Trabuco Canyon, and the Santa Anas around it, are now basically an island. With much of the county falling under the domain of suburbia, Trabuco Canyon is a relic, a muted reminder of what it once was.
"There were species that came down from the mountains and moved around," says Thomas. "You don't see that anymore. . . . It makes it a lot more difficult, for example, for a mountain lion to find food because the area for its prey is also shrinking. The area for all these animals is shrinking and there's less food for all these other species to fight over."
In other words, it's becoming more homogenous. For years, scientists have been arguing what happens to biodiversity on islands, both at sea and inland. Although there is still disagreement over the particulars, there is widespread agreement on this: The amount of species diversity decreases. Some species manage to hang on. Others don't.
There is, of course, another side to the story. California is a splendid place to live--I care about the environment, but at the same time I'm not planning to move back to Ohio, stop driving, watering my garden or throwing out trash any time soon.

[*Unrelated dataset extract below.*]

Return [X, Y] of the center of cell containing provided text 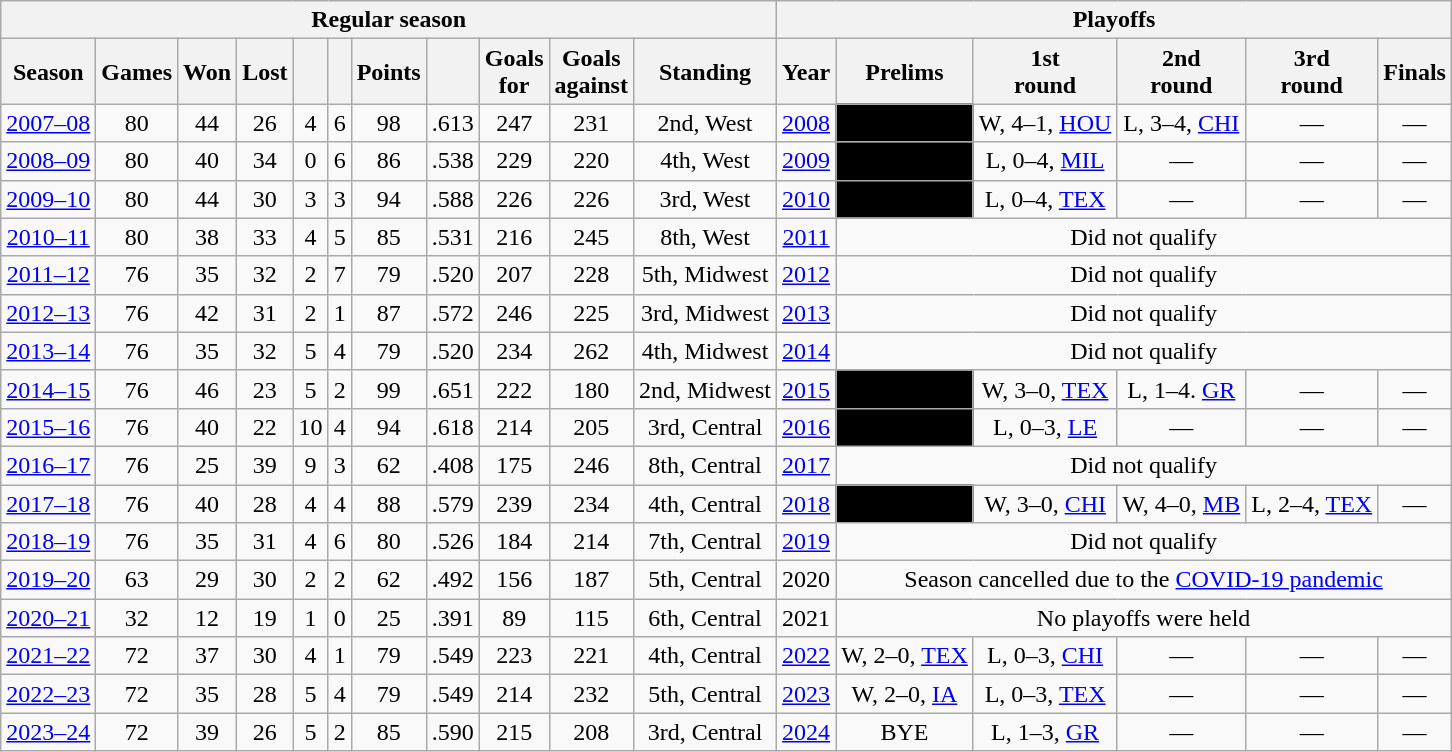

The state's biodiversity although diminished is still abundant. Trabuco Canyon, too, is quite beautiful. There is only one thing missing. Not the bears--but recognition the bears existed. If we are all going to live here and change these places, at the very least it would be nice to see one reminder of how they used to be not so long ago.
Somewhere, there has to be an artist in this county who would be willing to sculpt a life-size statue of a bear and mount it somewhere in the canyon (with the forest service's permission, of course). Yes, it sounds silly and meaningless and even reeks a little of granola muncher-type philosophy. But so what?
Put the statue anywhere, and they'll come. They'll come to see a beautiful place and to read and think about the message on the statue's pedestal:"Orange County--The Grizzlies Were Here."